## EXCERPT TO READ
--------------------------------
Re: [PATCH 2/2] arm64: dts: qcom: SM8750: Enable CPUFreq support

From: Akhil P Oommen

Date: Wed Jan 21 2026 - 07:57:58 EST

On 1/21/2026 5:06 PM, Konrad Dybcio wrote:
> On 1/20/26 9:54 PM, Akhil P Oommen wrote:
>> On 1/20/2026 8:13 PM, Konrad Dybcio wrote:
>>> On 1/20/26 12:25 PM, Akhil P Oommen wrote:
>>>> On 1/20/2026 3:44 PM, Konrad Dybcio wrote:
>>>>> On 1/19/26 8:00 PM, Akhil P Oommen wrote:
>>>>>> On 12/11/2025 12:32 AM, Jagadeesh Kona wrote:
>>>>>>> Add the cpucp mailbox, sram and SCMI nodes required to enable
>>>>>>> the CPUFreq support using the SCMI perf protocol on SM8750 SoCs.
>>>>>>>
>>>>>>> Signed-off-by: Jagadeesh Kona <jagadeesh.kona@xxxxxxxxxxxxxxxx>
>>>>>>
>>>>>> Just curious, does this patch enable thermal mitigation for CPU clusters
>>>>>> too?
>>>>>
>>>>> If nothing changed, we have lets-not-explode type mitigations via LMH,
>>>>> but lets-not-burn-the-user would require a skin temp sensor to be
>>>>> wired up, which then could be used to enable some cooling action
>>>>
>>>> In some chipsets, I have noticed that the gpu cooling device throttles
>>>> GPU to the lowest OPP even with not-so-heavy GPU workloads, making it
>>>> unusable-ly slow. My hypothesis was that it was due to unmitigated CPU
>>>> temperature tripping up GPU Tsens.
--------------------------------
## EXTRACTED MATERIAL
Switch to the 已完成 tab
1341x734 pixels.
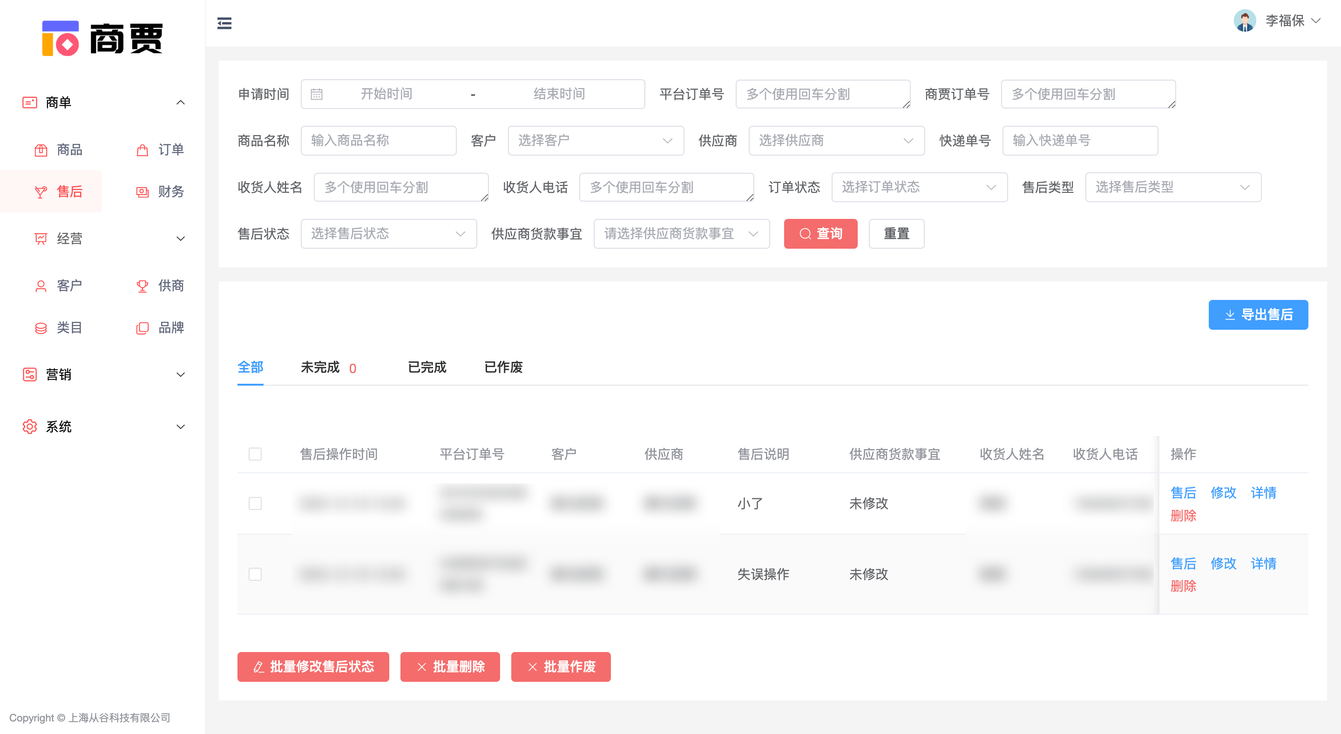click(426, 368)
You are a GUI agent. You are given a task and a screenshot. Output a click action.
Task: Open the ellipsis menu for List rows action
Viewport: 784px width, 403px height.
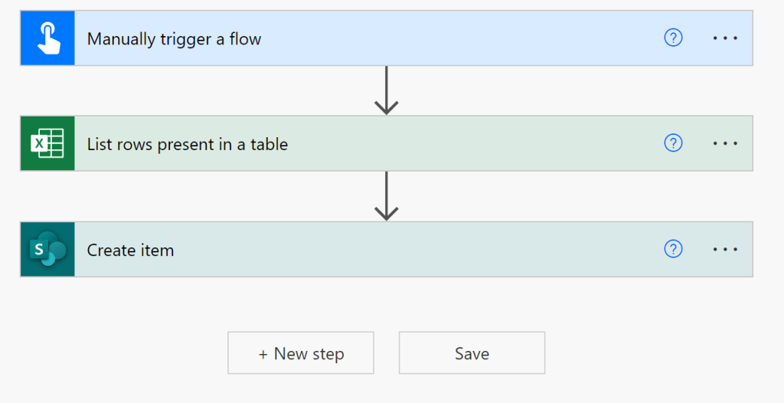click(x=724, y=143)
--------------------------------
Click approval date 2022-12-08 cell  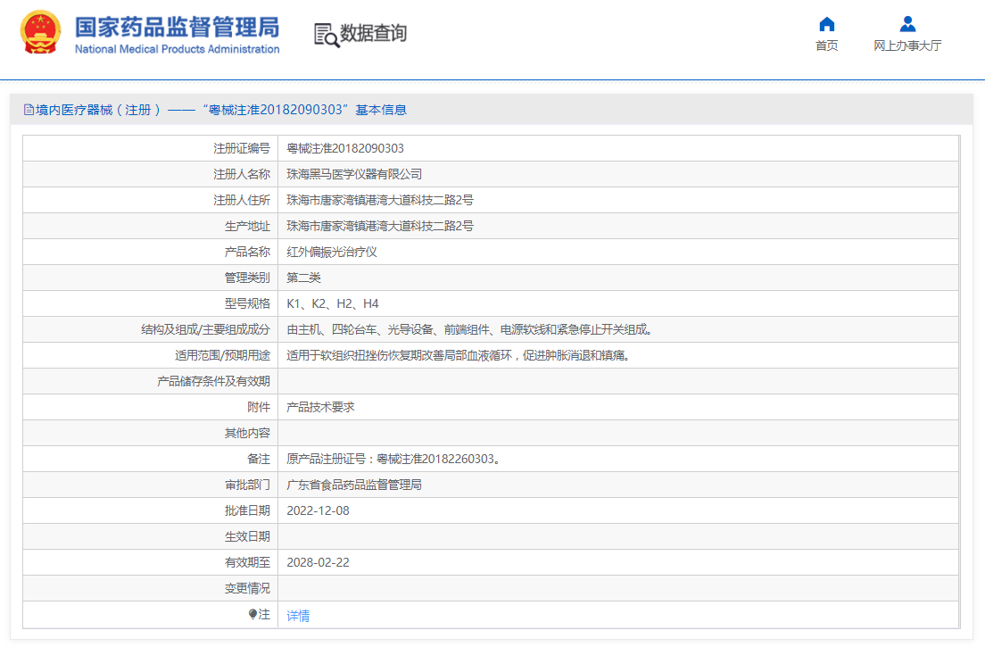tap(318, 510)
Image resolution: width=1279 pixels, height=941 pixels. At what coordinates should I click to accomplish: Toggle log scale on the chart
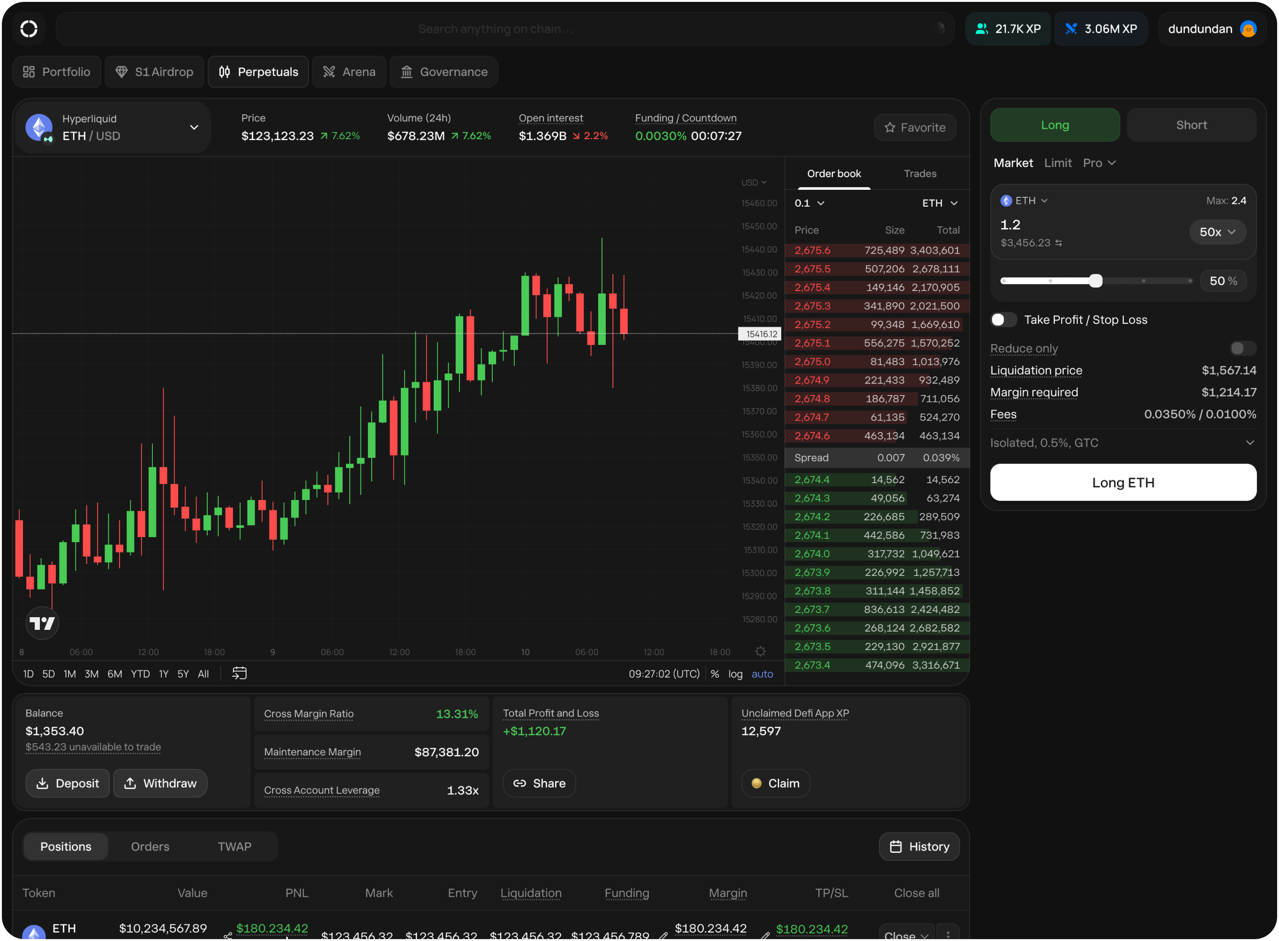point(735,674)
--------------------------------
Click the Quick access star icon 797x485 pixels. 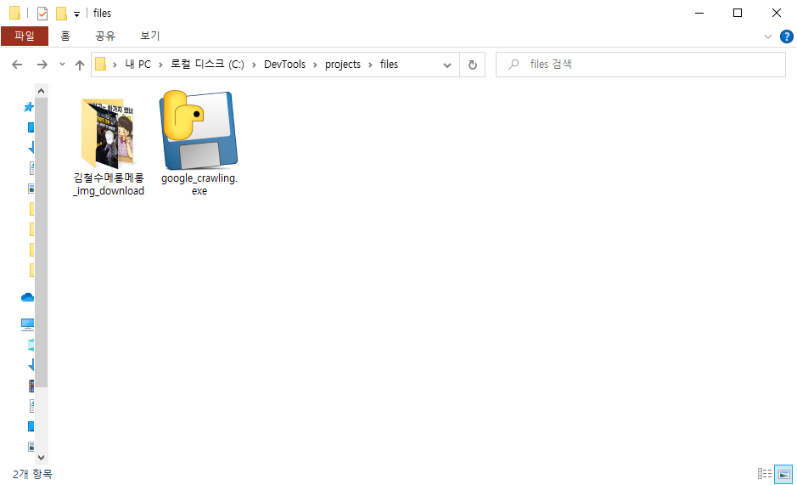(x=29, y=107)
--------------------------------
## WORK TO DO
[1] Which nodes does the patch description quoted in the SM8750 CPUFreq thread say are added? List each one.
[2] In the entries, write out the lines from the one containing "Switch to the 已完成 tab" up to and including the one containing "click(x=724, y=143)". Omit the pictures.

## ANSWERS TO THE TASKS
[1]
- cpucp mailbox
- sram
- SCMI

[2]
Switch to the 已完成 tab
1341x734 pixels.
click(426, 368)
You are a GUI agent. You are given a task and a screenshot. Output a click action.
Task: Open the ellipsis menu for List rows action
Viewport: 784px width, 403px height.
click(x=724, y=143)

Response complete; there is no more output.